From Muck to Marsh with HSBCApril 28th, 2017
Last year a total of 21 HSBC volunteers helped restore the riparian (shoreline) habitat of Ceperley Creek by removing invasive species such as Himalayan blackberries and yellow flag iris. A short time after the initial removal of the blackberry thickets, various wildlife species were observed in the area including song birds, foraging waterfowl, beavers, and skunks.

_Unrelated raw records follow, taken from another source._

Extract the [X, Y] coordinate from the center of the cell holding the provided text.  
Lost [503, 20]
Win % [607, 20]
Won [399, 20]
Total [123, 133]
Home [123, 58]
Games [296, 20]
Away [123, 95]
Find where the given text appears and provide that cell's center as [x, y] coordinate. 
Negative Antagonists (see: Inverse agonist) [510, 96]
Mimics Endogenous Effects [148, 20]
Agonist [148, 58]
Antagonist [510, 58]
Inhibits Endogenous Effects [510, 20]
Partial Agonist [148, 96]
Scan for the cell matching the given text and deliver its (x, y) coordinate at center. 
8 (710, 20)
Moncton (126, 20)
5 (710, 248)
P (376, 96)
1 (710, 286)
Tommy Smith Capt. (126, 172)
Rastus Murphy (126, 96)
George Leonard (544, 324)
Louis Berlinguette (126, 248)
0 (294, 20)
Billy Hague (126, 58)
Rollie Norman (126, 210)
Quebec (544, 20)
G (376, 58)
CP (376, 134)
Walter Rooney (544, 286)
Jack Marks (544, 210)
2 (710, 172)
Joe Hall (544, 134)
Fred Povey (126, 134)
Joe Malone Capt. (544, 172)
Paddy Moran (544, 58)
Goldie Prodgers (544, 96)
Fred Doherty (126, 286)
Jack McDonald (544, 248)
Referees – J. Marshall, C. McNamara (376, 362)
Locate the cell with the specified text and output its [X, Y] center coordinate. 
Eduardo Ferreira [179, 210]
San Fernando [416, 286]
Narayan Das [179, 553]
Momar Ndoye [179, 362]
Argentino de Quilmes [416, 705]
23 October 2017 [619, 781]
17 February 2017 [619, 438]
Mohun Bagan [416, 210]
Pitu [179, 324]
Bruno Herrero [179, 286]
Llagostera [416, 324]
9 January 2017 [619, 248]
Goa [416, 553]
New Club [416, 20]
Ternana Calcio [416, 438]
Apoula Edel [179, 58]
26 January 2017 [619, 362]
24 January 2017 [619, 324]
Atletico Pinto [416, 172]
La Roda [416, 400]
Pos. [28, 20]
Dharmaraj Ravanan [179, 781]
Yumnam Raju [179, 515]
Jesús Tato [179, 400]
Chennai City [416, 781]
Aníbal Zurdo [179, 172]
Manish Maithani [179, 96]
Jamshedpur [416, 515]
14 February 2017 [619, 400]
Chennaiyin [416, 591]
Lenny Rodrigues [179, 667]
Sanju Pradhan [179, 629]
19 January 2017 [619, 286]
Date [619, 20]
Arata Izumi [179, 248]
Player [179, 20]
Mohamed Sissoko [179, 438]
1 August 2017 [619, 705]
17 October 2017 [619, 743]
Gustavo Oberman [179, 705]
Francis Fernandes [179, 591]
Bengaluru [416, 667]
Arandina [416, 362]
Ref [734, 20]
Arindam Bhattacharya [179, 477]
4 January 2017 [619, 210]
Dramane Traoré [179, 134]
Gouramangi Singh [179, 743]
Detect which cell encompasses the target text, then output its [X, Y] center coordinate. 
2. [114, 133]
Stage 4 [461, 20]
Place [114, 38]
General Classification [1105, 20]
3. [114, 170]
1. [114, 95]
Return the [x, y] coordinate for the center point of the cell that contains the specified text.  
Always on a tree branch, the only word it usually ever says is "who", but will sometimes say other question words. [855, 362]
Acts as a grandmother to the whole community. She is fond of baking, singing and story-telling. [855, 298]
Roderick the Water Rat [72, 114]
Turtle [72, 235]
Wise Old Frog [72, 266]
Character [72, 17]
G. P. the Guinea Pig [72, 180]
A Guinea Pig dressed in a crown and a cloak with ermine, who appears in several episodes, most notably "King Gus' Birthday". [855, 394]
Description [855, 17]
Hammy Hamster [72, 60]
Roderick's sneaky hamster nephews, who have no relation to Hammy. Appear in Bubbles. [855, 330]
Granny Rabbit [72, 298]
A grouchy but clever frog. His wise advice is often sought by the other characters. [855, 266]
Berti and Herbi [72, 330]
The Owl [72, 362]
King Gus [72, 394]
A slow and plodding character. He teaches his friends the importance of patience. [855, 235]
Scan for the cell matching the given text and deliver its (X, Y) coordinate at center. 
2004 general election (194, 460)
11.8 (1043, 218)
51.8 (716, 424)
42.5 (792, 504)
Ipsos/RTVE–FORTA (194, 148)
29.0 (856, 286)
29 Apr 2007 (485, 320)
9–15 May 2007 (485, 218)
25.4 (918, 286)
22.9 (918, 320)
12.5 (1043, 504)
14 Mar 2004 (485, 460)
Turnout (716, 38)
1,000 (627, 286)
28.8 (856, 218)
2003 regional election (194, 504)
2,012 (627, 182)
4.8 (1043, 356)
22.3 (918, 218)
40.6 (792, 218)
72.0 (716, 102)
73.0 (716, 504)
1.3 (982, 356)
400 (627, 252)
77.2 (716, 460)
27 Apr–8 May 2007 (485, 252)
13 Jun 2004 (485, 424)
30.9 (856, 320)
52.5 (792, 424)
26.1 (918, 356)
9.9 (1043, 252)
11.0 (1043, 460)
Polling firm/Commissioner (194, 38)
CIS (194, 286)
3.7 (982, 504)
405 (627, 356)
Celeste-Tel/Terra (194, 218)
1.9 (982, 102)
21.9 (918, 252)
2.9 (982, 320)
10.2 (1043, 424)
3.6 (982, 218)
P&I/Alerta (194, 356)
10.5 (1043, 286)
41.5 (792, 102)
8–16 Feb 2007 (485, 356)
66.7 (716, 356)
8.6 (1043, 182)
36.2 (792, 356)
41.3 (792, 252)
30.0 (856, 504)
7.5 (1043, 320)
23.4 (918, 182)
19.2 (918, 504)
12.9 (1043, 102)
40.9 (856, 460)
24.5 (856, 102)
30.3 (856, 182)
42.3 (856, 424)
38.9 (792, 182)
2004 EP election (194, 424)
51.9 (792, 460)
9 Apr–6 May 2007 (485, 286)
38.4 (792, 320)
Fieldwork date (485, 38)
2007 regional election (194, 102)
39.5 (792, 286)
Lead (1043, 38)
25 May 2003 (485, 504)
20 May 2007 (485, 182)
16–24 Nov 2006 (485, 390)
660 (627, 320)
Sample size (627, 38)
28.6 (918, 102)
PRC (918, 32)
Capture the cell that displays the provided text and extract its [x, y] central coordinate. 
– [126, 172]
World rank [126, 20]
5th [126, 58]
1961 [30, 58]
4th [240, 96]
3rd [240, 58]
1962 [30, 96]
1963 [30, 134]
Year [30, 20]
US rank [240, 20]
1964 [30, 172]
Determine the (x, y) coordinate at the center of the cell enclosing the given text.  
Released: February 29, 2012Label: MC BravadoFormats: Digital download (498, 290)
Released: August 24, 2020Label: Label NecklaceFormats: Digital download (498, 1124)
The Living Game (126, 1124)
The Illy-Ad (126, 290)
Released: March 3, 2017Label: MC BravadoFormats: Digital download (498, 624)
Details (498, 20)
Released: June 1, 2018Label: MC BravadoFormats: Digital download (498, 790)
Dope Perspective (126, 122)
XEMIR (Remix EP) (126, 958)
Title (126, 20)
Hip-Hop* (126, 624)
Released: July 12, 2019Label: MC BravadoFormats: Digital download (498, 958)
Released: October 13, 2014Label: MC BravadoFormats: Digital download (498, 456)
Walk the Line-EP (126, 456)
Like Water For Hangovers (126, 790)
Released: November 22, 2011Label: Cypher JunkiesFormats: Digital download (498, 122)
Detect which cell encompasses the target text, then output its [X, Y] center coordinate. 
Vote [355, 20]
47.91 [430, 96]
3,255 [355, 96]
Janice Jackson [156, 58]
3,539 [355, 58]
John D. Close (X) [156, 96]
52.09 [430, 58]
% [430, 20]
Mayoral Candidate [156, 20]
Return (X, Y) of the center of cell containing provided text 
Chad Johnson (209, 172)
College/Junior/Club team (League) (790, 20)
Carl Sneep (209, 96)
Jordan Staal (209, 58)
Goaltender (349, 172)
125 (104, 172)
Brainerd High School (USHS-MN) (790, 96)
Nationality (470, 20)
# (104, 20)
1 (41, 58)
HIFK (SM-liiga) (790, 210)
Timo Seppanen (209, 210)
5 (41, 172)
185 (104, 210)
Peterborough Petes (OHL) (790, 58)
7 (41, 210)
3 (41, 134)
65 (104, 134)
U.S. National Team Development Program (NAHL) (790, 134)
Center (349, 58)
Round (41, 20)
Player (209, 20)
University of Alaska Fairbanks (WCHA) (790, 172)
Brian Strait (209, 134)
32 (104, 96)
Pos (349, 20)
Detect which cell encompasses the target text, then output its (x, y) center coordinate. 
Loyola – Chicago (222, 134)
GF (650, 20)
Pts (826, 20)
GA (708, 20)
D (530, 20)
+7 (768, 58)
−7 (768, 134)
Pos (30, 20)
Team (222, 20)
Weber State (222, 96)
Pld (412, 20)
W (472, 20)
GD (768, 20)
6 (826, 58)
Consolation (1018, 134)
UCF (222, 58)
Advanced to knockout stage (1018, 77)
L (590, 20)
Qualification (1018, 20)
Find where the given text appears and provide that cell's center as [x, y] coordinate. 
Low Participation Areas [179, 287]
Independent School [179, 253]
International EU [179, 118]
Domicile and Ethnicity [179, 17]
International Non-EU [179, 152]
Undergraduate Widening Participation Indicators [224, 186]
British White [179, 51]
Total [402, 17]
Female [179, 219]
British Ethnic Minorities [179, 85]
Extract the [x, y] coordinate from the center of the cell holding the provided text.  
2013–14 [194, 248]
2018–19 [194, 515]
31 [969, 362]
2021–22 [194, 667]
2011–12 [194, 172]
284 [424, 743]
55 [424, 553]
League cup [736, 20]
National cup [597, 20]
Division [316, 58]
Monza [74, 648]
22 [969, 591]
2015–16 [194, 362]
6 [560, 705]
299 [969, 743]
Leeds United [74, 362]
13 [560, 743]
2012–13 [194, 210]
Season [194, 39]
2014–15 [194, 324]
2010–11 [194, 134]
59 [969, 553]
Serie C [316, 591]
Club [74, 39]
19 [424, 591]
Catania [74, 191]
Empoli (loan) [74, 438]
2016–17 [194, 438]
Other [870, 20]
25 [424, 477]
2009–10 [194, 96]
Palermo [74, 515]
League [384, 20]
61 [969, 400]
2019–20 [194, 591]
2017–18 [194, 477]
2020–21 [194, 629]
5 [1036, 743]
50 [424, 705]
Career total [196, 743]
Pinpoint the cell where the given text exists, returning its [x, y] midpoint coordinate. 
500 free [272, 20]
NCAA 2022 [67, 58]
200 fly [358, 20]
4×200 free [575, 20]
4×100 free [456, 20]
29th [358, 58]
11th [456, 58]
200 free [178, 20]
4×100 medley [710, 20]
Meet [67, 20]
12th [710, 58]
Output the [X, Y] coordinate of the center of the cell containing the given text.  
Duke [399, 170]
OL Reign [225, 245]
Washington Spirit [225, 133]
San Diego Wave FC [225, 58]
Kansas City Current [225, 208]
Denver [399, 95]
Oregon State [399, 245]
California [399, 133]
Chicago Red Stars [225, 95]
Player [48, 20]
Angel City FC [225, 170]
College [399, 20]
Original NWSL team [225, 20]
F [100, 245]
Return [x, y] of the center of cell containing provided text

This May, phase 2 of the Ceperley Creek project will once again be taken on by the HSBC volunteers. The goal now is to restore Ceperley Meadow to its former status as a wetland. Ceperley Meadow is located just east of Second Beach, were Lost Lagoon turns into Ceperley Creek. Many species of birds use this area for feeding, breeding and resting, and we are hoping to provide a more stable riparian habitat for them. It’s an area that is often flooded from Lost Lagoon and is at a lower elevation than the high tide at Second Beach (historically, high tides connected the water of Lost Lagoon to English Bay making Stanley Park an island at high tide). The HSBC volunteers will be restoring the area by removing the remaining invasive plants that grew back since the year before, and by planting plugs of native wetland plants to stabilize the creek banks and provide shelters for animals.
The many freshwater conservation and restoration projects undertaken in Stanley Park during the last decade were possible thanks to the generosity of HSBC under the “HSBC Freshwater Initiatives in Stanley Park” project. Not only have they have been financing the freshwater projects, but they have also put boots on the ground and participated in the freshwater restoration volunteer events.